- _Task goal_:
The task calls for the lines below from the line with "Click the Kategorie column header" to the line with "Open the Menu navigation item", both ends included, copied exactly, without any pictures.

- _Source records_:
__________

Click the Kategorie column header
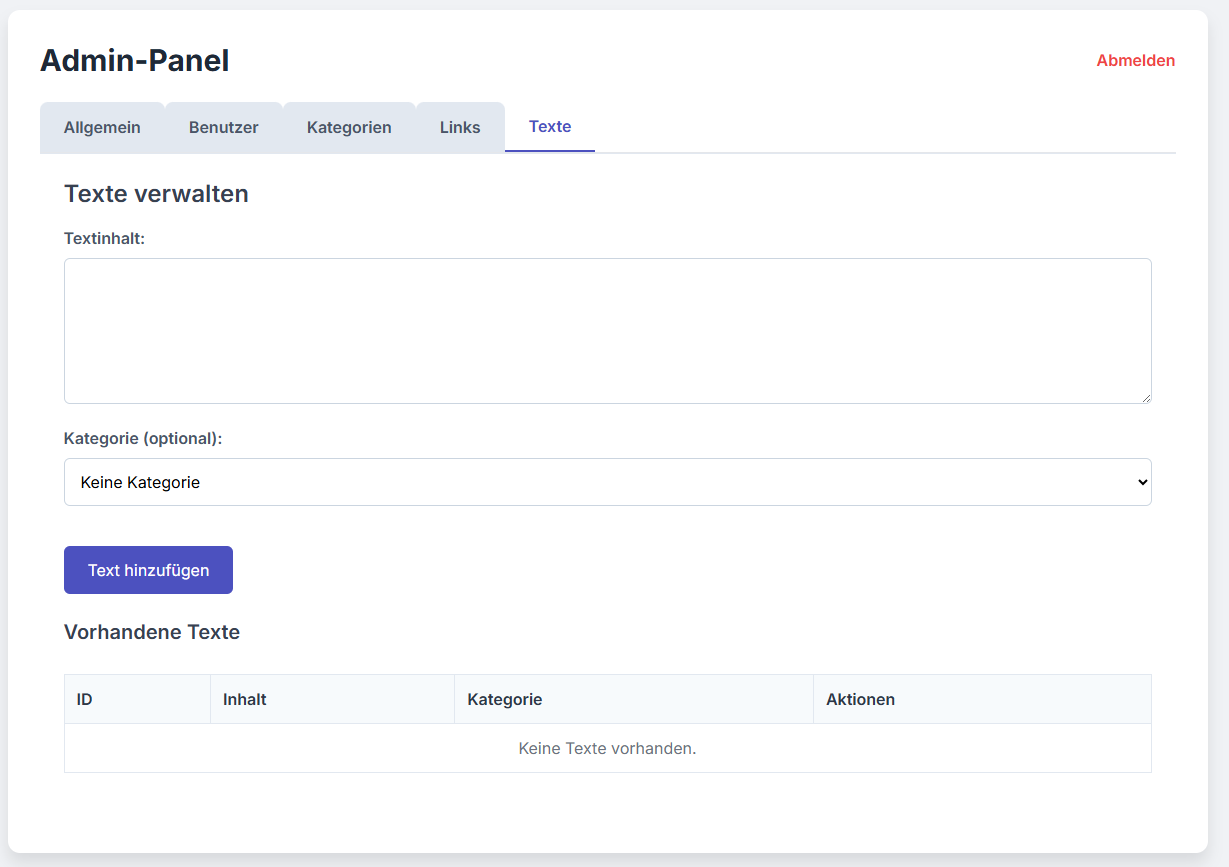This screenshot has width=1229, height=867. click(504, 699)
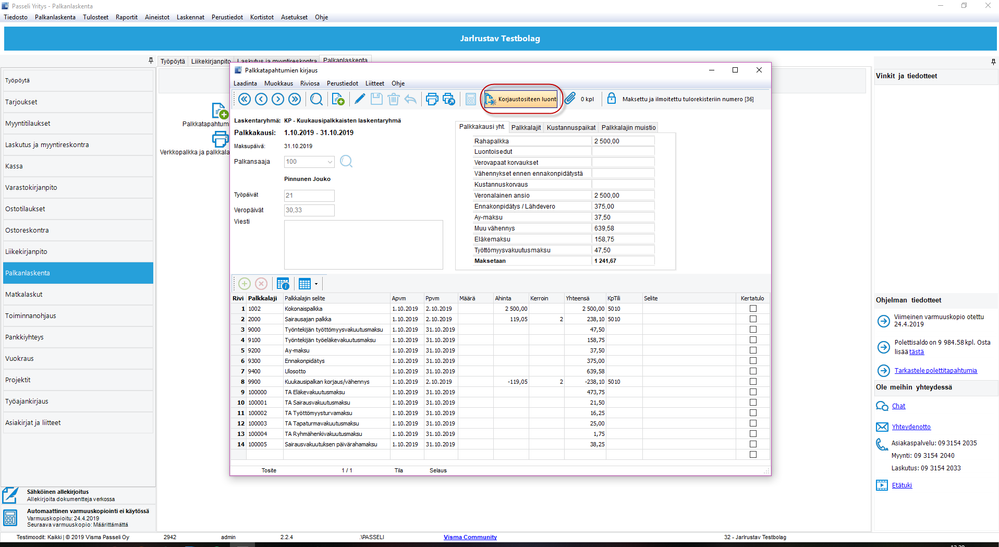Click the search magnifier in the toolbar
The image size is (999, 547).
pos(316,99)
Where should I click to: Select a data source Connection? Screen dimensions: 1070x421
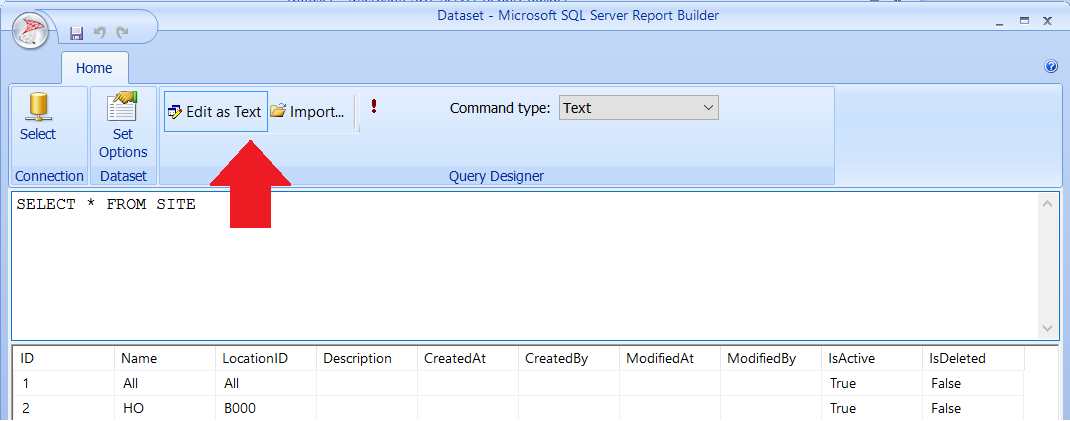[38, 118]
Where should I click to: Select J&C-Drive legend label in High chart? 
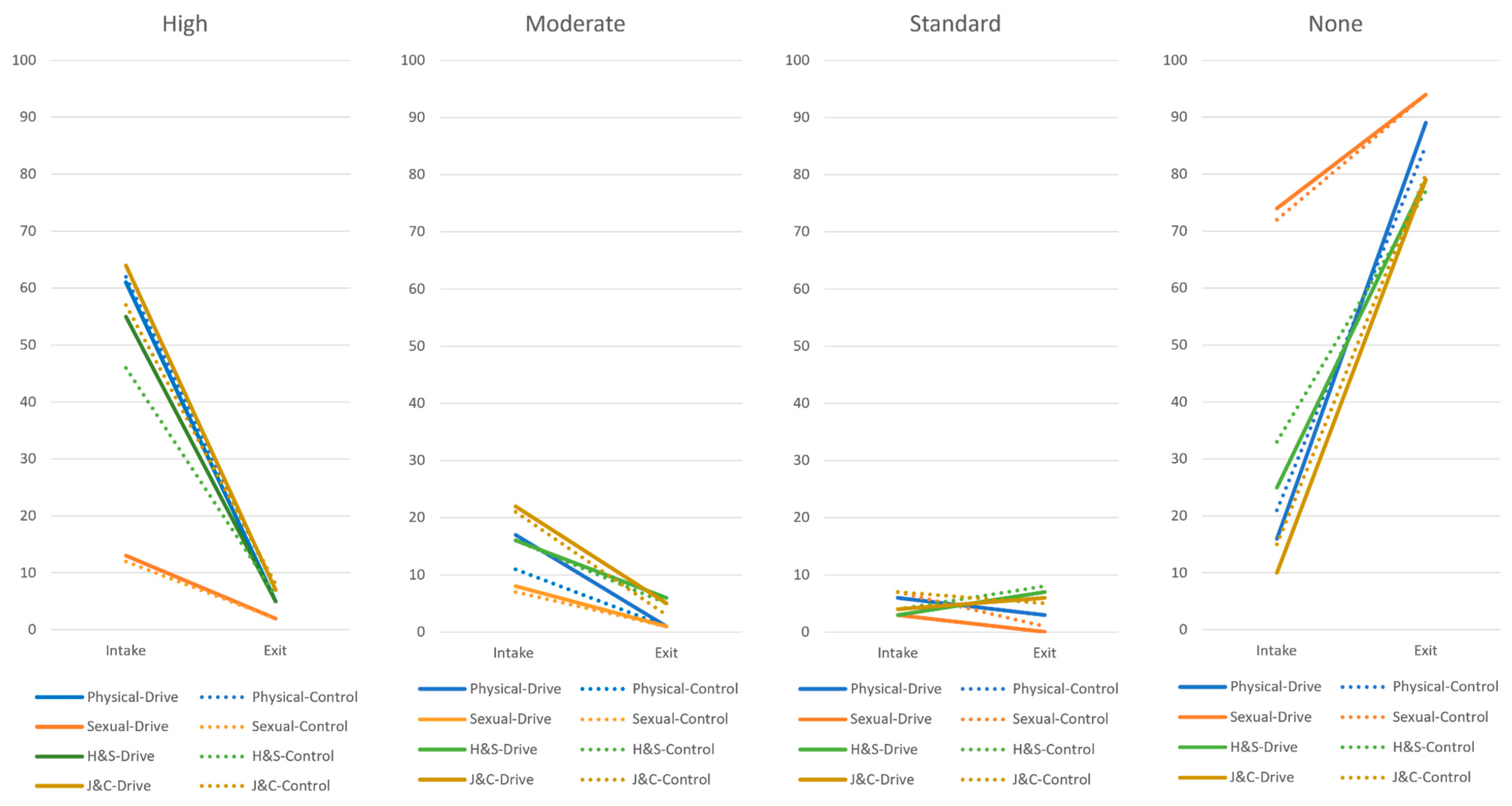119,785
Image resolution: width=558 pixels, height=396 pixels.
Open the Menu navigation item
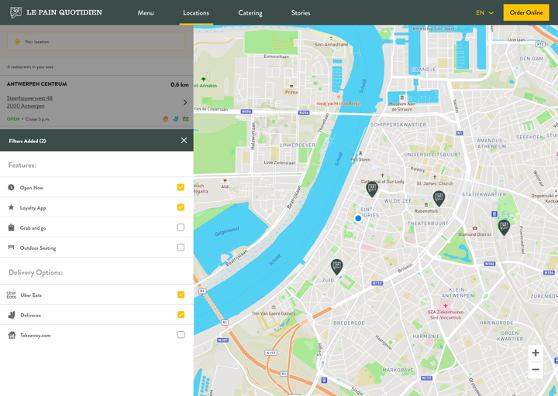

__________

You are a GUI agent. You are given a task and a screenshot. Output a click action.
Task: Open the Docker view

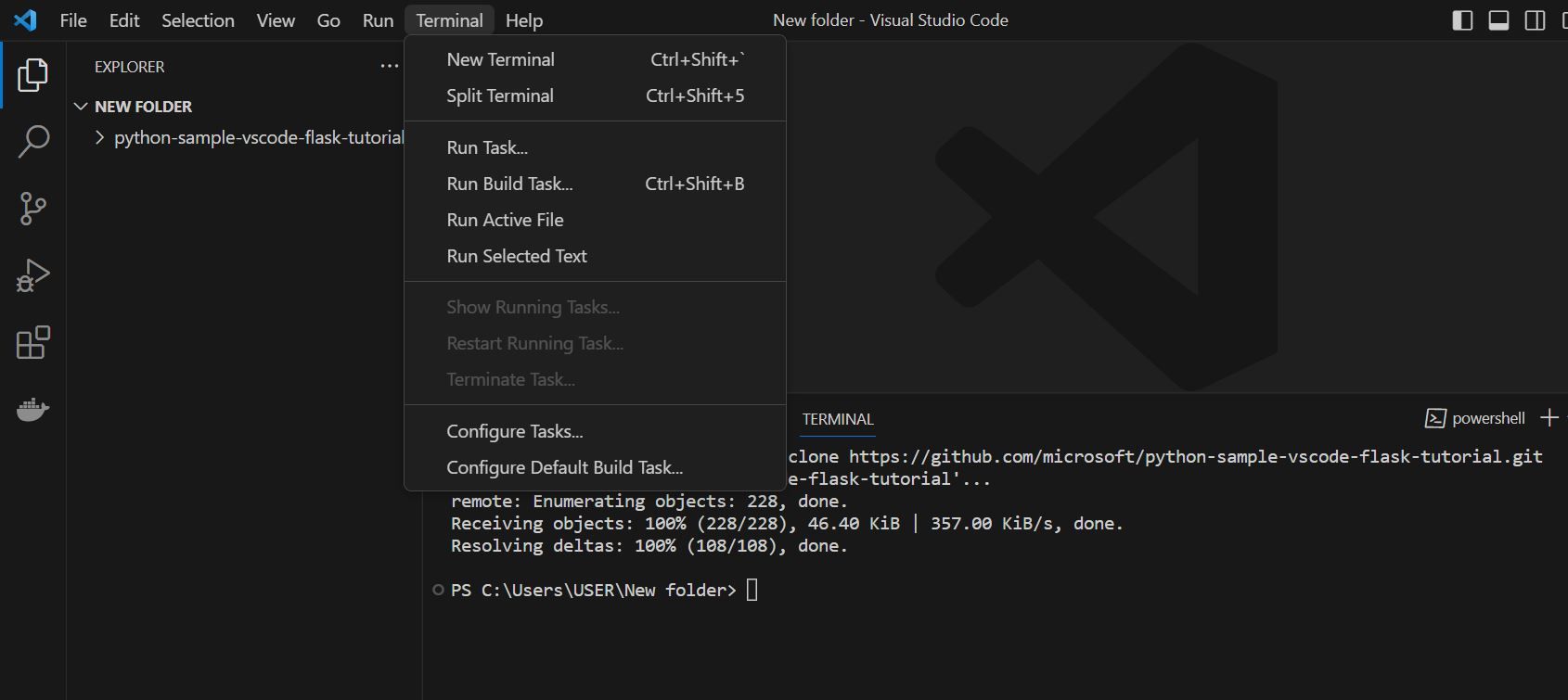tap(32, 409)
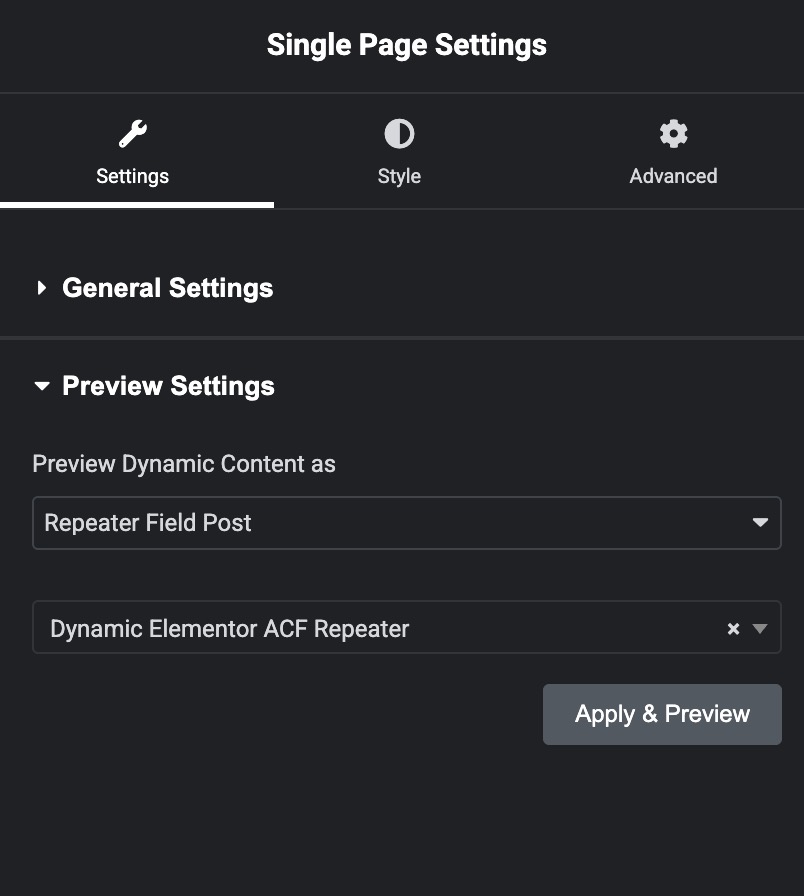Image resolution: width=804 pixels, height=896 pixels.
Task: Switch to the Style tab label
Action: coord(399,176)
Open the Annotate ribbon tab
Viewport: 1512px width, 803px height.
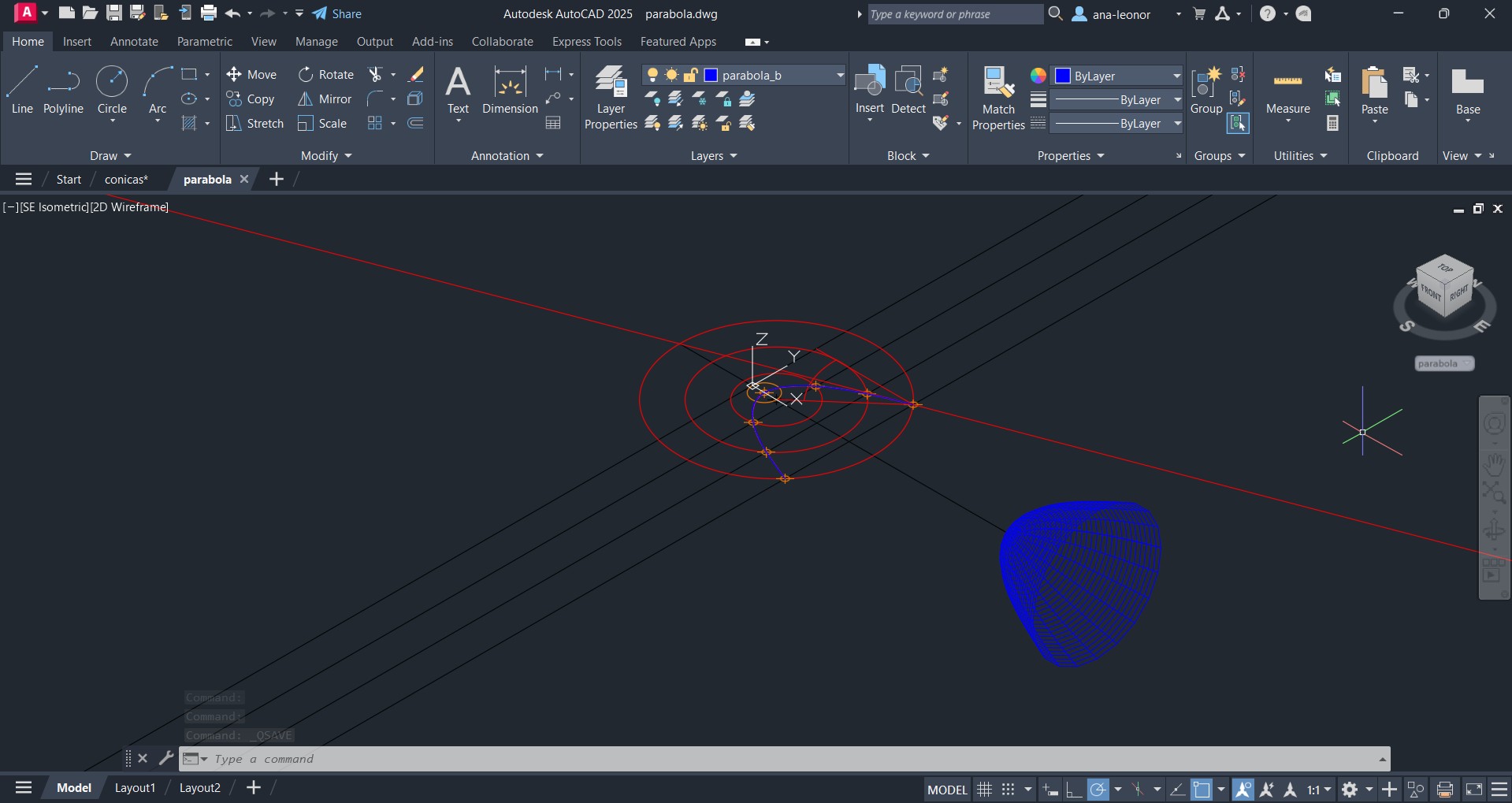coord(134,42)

__________

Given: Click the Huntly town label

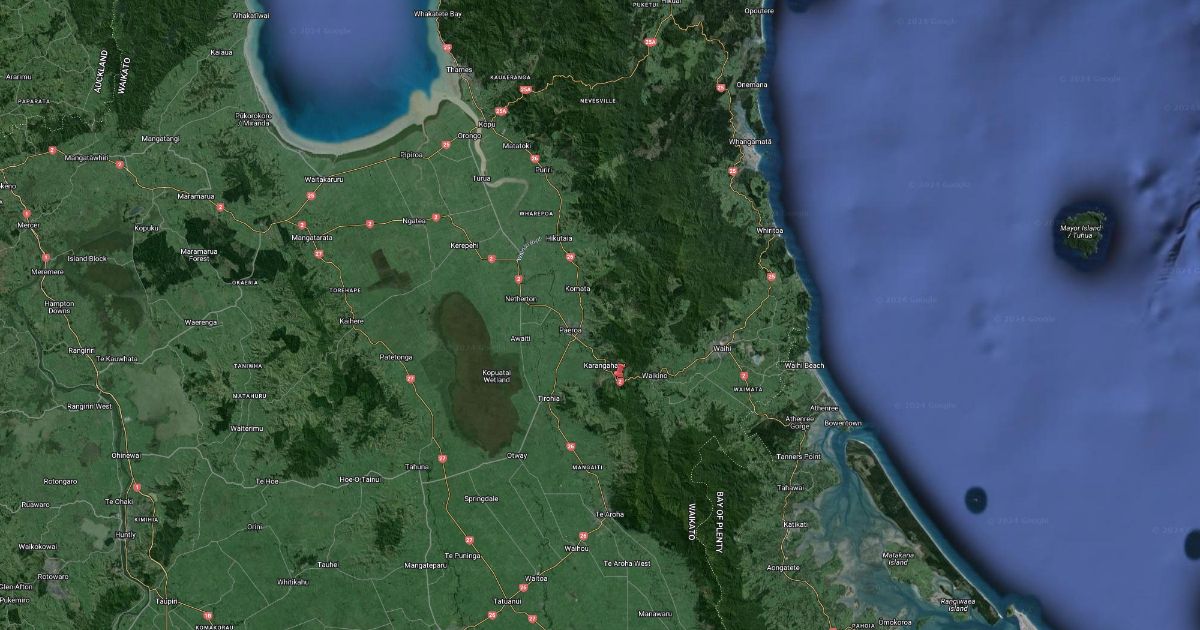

__________

- _Task response_:
Click the Kategorie column header
This screenshot has width=1229, height=867. click(504, 699)
Click the search magnifier in the toolbar
The image size is (999, 547).
pos(316,99)
Where should I click to: Select a data source Connection? Screen dimensions: 1070x421
[38, 118]
Where should I click to: Select J&C-Drive legend label in High chart? 
119,785
Image resolution: width=558 pixels, height=396 pixels.
Open the Menu navigation item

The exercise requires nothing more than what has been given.